─── Voci da usare ───

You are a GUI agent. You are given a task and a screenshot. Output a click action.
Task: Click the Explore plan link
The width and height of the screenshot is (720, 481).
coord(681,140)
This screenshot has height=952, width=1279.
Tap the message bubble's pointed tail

───
─── Voci da usare ───

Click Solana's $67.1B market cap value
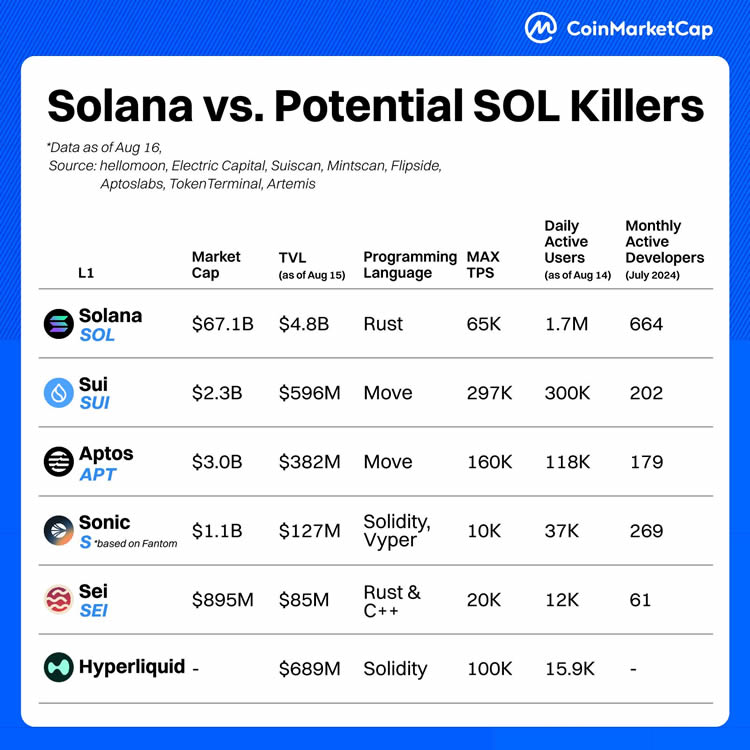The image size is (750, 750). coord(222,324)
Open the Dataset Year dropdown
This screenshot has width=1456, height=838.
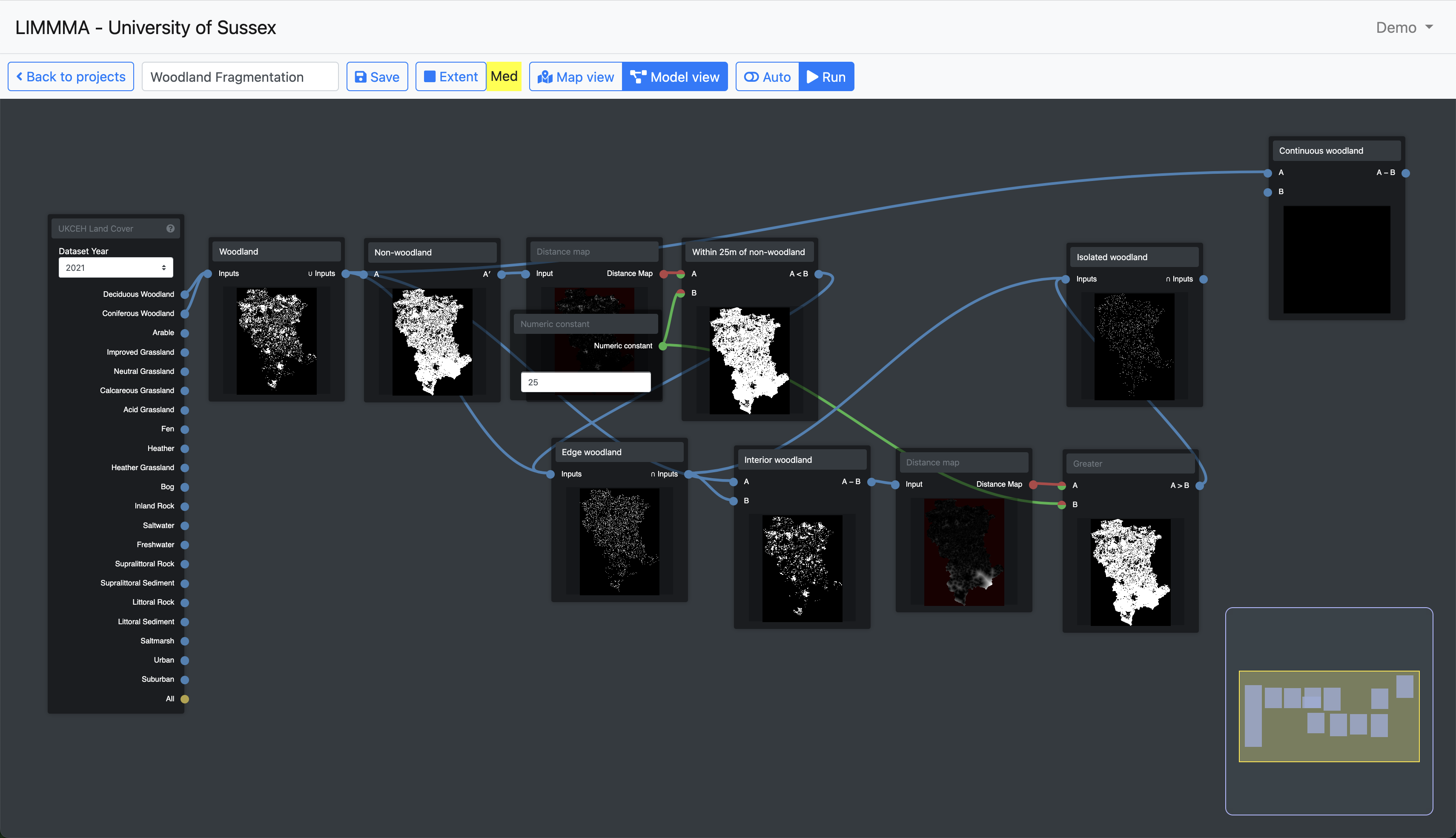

───

▸ **Esercizio**
Converti in una tabella Markdown, per favore, le righe dalla riga che contiene "This screenshot has height=952, width=1279." alla riga che contiene "Tap the message bubble's pointed tail", entrambe incluse, senza righe vuote. Usa la colonna "Nr" per il numero di riga e la colonna "Testo" per la riga.

▸ **Risposta corretta**
| Nr | Testo |
|---|---|
| 1 | This screenshot has height=952, width=1279. |
| 2 | Tap the message bubble's pointed tail |